L’organizzatore veneto rischia ora un’ammenda da 516 a 5 mila euro ma anche l’arresto da 3 a 12 mesi. Tutto per via di quei 170 euro (sequestrati) delle iscrizioni dell’ultimo torneo del mercoledì che sarebbero diventati i premi per i vincitori: 80 euro alla coppia vincitrice, 50 alla seconda classificata, 30 alla terza, 10 alla quarta.
E lui, ancora tramortito dopo la visita degli otto finanzieri della Tenenza di Soave, si è fermato: «Sono ancora sotto choc. Mi hanno detto che non è possibile prevedere premi in denaro, ma non va bene nemmeno usare i soldi delle iscrizioni per comprare premi in natura, come i cesti che spesso abbiamo messo in palio. Ho provato a fare il torneo senza premi», dice Baldo, «ma è stato un buco nell’acqua. Adesso ho fermato tutto».
E’ successo qualche sera fa al bowling dove, da qualche mese, sono stati posizionati i calcetti: «Da sempre sono appassionato di questo gioco e spesso sono andato fuori Verona per giocare. Adesso sono disoccupato», racconta Baldo, «e avendo tempo libero ho fatto la proposta al titolare del Crazy House. Ho portato là i calcetti e mi sono inventato questo torneo a cui partecipano giocatori da tutta la provincia ma anche da fuori. Col passaparola e i social network si faceva avviso del torneo: l’iscrizione costava 5 euro a persona, la metà alle donne e i ragazzini giocavano gratis. Io, essendo disoccupato, non pagavo.
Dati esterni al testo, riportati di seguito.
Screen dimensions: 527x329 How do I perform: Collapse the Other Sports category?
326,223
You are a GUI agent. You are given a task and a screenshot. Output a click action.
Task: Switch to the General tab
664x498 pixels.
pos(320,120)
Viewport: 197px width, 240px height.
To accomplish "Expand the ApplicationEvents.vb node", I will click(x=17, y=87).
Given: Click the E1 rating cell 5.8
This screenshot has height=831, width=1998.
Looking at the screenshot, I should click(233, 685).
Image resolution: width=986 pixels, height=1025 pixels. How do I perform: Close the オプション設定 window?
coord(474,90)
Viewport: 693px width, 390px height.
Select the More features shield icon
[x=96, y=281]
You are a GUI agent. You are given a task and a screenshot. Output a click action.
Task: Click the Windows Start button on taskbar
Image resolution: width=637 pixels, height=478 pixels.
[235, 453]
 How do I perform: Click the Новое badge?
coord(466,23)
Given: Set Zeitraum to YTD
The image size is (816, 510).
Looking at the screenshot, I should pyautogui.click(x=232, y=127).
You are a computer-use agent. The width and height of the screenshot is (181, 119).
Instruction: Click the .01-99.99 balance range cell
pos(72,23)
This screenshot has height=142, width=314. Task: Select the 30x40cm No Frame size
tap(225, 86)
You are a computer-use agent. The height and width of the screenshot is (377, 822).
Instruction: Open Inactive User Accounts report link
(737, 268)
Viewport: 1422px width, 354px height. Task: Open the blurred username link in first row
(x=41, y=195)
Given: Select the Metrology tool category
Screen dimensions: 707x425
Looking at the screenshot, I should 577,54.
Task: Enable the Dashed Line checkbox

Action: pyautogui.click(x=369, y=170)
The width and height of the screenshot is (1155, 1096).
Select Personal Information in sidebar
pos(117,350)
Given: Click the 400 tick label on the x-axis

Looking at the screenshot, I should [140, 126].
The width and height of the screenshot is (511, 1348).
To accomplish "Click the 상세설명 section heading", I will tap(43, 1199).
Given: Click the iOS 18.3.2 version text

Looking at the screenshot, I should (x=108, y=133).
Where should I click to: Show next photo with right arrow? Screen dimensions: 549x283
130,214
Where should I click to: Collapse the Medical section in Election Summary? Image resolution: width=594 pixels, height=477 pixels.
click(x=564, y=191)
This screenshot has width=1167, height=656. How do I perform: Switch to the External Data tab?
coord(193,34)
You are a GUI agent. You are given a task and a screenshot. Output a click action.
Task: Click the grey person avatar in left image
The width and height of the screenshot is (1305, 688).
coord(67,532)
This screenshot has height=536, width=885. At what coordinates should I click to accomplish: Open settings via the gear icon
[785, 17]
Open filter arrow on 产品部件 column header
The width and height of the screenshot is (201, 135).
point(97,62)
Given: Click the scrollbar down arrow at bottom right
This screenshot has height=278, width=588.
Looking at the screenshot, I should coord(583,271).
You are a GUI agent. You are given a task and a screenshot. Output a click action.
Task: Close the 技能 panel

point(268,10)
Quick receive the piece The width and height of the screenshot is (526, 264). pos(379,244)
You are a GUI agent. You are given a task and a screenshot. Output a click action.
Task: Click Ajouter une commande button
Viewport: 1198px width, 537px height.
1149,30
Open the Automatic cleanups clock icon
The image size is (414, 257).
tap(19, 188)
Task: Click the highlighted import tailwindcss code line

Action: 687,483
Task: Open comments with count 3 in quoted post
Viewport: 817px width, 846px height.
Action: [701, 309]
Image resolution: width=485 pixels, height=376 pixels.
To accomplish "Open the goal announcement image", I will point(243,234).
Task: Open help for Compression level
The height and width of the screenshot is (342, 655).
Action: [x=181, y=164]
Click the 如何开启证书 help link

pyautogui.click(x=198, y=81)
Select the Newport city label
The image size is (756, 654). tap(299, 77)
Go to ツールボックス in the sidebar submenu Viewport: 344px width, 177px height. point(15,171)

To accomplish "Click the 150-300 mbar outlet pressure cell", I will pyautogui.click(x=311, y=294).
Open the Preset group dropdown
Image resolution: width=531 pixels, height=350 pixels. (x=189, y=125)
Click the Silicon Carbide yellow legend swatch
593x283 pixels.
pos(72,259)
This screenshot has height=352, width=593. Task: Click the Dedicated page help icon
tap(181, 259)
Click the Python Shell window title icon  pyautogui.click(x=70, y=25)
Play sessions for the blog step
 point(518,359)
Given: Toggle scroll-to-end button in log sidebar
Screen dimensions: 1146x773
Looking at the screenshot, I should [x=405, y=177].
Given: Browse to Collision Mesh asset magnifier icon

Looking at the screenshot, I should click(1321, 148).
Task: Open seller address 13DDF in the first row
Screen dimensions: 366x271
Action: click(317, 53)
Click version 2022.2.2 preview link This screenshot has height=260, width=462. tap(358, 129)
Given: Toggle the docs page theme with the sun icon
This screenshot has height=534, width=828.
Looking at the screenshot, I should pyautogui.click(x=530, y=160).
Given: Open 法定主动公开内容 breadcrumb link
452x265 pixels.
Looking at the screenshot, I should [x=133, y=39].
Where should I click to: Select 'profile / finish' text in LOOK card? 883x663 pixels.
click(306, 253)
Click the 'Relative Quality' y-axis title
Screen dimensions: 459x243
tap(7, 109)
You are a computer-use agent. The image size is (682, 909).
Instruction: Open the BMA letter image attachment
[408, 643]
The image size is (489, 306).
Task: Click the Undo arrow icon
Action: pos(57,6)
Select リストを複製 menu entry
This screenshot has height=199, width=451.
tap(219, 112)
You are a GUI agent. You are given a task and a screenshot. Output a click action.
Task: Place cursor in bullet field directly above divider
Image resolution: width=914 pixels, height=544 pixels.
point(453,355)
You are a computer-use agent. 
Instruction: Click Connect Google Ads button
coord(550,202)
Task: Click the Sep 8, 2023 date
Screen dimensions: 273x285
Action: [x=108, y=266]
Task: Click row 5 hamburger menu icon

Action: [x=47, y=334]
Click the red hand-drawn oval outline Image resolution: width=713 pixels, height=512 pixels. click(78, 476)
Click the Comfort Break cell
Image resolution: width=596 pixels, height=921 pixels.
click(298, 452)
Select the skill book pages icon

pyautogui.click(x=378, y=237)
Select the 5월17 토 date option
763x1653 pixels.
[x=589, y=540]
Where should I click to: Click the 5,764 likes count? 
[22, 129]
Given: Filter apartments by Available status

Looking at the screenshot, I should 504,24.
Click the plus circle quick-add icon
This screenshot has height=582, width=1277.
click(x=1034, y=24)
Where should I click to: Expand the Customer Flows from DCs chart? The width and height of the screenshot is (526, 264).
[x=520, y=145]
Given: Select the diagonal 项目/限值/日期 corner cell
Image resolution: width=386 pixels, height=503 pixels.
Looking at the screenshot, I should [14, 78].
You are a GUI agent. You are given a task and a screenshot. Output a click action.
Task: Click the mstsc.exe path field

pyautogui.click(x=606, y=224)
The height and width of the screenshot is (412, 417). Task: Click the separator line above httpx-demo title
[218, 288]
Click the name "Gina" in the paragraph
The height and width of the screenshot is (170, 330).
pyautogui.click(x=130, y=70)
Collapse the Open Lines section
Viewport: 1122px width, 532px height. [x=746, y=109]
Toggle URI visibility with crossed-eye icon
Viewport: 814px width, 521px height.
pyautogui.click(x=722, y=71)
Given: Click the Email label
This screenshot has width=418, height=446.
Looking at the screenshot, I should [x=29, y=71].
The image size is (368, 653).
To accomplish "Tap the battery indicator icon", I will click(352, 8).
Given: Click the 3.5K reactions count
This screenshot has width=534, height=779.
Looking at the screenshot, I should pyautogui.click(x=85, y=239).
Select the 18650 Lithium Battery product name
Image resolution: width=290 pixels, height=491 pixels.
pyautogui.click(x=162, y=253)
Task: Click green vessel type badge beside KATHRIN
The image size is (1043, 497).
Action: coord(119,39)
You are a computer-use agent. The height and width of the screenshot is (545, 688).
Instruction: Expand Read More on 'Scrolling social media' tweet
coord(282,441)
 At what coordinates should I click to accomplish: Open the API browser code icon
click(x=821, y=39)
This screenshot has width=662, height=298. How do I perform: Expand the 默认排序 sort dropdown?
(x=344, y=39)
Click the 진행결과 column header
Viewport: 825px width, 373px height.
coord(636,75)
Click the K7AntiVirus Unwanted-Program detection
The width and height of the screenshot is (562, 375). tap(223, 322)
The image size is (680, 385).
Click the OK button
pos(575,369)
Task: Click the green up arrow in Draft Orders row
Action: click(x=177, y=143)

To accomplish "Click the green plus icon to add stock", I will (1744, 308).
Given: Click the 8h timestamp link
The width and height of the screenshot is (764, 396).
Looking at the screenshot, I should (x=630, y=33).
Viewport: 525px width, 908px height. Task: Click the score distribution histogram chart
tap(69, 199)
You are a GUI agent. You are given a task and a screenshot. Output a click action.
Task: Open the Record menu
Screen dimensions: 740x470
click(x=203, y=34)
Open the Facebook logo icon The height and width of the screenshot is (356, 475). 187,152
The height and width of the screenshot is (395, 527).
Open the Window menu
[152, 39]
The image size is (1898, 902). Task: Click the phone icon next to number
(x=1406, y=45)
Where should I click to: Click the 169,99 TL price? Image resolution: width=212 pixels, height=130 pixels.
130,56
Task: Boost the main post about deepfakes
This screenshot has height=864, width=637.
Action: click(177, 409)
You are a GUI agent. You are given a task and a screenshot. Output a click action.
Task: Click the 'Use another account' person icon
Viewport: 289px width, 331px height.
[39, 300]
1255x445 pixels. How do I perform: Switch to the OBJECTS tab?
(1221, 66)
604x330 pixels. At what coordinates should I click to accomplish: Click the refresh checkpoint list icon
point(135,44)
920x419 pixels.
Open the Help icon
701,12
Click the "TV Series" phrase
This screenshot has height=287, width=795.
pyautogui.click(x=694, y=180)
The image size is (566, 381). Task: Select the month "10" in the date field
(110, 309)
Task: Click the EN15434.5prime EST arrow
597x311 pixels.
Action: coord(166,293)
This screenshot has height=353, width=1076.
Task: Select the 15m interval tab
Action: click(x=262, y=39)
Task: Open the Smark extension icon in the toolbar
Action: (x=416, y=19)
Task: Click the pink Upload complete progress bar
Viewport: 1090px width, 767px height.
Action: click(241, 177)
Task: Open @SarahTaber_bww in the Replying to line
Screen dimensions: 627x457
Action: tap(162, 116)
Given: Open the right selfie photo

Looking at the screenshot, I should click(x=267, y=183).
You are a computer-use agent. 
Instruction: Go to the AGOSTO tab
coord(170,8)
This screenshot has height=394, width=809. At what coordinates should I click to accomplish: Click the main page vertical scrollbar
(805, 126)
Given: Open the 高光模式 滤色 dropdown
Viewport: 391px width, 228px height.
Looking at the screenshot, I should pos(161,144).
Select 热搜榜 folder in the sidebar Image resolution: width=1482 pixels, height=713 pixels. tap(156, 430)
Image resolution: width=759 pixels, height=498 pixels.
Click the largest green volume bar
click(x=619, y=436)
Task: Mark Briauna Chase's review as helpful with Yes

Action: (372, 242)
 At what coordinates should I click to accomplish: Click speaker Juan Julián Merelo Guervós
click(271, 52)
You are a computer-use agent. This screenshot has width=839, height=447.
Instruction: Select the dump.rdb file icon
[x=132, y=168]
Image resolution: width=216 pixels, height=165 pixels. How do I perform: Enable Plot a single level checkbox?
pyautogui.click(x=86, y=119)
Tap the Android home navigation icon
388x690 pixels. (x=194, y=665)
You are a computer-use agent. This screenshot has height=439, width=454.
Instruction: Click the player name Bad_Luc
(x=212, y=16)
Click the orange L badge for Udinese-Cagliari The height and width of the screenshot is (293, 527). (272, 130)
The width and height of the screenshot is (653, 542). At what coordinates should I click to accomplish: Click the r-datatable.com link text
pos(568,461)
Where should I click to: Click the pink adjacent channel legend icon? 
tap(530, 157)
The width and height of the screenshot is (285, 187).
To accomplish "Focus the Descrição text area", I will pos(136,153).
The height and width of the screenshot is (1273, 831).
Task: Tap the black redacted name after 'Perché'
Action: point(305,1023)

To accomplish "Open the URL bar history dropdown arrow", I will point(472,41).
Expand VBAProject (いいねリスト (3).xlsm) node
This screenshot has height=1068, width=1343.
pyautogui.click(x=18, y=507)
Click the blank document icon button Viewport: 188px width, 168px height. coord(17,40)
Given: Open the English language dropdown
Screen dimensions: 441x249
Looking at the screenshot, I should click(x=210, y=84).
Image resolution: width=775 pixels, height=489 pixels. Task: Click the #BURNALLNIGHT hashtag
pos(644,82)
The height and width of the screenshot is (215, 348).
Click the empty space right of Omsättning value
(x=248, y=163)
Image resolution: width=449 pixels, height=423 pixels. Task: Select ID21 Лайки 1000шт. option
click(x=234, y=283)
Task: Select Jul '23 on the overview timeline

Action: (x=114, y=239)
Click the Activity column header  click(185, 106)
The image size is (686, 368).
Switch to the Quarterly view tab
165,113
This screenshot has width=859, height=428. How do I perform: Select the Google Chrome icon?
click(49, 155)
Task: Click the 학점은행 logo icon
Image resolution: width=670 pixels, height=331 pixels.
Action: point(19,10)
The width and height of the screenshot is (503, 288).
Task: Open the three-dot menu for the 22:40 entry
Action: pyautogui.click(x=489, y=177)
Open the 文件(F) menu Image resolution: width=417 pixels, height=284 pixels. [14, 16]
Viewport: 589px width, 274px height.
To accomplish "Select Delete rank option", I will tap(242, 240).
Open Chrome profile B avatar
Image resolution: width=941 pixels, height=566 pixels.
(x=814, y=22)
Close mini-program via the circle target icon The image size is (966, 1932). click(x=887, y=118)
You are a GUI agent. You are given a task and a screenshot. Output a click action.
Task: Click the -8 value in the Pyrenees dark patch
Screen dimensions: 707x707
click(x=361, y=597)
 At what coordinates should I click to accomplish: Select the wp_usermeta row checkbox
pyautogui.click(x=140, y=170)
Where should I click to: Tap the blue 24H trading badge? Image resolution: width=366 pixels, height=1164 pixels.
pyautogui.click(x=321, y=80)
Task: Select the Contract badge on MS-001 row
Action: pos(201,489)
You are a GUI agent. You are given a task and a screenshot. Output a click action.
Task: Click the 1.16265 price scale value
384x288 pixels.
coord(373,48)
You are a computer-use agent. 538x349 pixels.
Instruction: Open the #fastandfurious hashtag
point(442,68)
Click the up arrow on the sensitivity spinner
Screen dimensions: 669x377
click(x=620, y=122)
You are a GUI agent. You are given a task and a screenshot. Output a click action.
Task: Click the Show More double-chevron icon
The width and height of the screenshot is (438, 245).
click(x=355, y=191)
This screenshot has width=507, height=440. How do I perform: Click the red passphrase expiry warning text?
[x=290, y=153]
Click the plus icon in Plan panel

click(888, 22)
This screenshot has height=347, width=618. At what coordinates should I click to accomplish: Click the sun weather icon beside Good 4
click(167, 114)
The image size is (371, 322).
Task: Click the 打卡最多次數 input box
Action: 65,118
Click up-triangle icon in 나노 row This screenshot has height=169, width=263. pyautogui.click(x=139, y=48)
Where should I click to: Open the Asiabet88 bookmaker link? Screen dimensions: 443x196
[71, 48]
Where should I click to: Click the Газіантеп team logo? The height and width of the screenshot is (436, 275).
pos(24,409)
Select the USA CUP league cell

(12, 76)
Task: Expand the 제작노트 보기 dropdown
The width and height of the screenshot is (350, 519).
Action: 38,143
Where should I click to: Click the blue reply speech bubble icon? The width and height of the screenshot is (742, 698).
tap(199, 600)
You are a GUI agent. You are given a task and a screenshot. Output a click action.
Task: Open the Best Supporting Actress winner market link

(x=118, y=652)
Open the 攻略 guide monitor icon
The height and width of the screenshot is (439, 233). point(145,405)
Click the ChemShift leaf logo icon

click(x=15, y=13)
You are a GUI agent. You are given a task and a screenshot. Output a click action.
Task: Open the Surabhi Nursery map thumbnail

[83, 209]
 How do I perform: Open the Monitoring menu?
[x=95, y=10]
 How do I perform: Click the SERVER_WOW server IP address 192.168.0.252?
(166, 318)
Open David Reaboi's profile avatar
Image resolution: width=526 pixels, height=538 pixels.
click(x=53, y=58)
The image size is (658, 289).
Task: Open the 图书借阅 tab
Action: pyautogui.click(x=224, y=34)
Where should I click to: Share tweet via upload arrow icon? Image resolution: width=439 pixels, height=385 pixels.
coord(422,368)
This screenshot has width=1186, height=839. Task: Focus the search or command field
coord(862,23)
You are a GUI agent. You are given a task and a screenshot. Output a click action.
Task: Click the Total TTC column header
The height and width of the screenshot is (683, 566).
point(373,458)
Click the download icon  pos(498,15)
«I soldi così raccolti diventavano i premi, in denaro e altre volte in beni alimentari, per i vincitori. In tasca non ho mai messo un euro, e nulla è mai stato dato al titolare del locale: girava tutto attorno agli appassionati di calcio balilla», sottolinea Baldo.
Stando al verbale elevato a Baldo, quei «tornei per i quali sono previste scommesse con vincite di somme in denaro contante» si svolgevano «senza licenza per il gioco a scommessa del calcio balilla», in violazione dell’articolo 4 della legge 401 del 1989 su «Esercizio abusivo dell’attività di giuoco o di scommessa».
Il locale possiede infatti solo l’autorizzazione per l’attività di sala giochi, slot comprese. E i calcetti? Non sono stati sequestrati, come si legge nel verbale, «per motivi di ordine pubblico» e poi perchè tanto Baldo quanto il titolare del locale hanno sempre pienamente collaborato. I 170 euro sono stati invece sequestrati previa fotocopia fronte-retro di ogni singola banconota.

L’organizzatore si dice amareggiato, ma , obiettivamente, risulta davvero difficile pensare che davvero non abbia mai avuto qualche perplessità sulla regolarità della sua iniziativa. Senza autorizzazioni, attività abusiva e premi in denaro ….cìè davvero di tutto.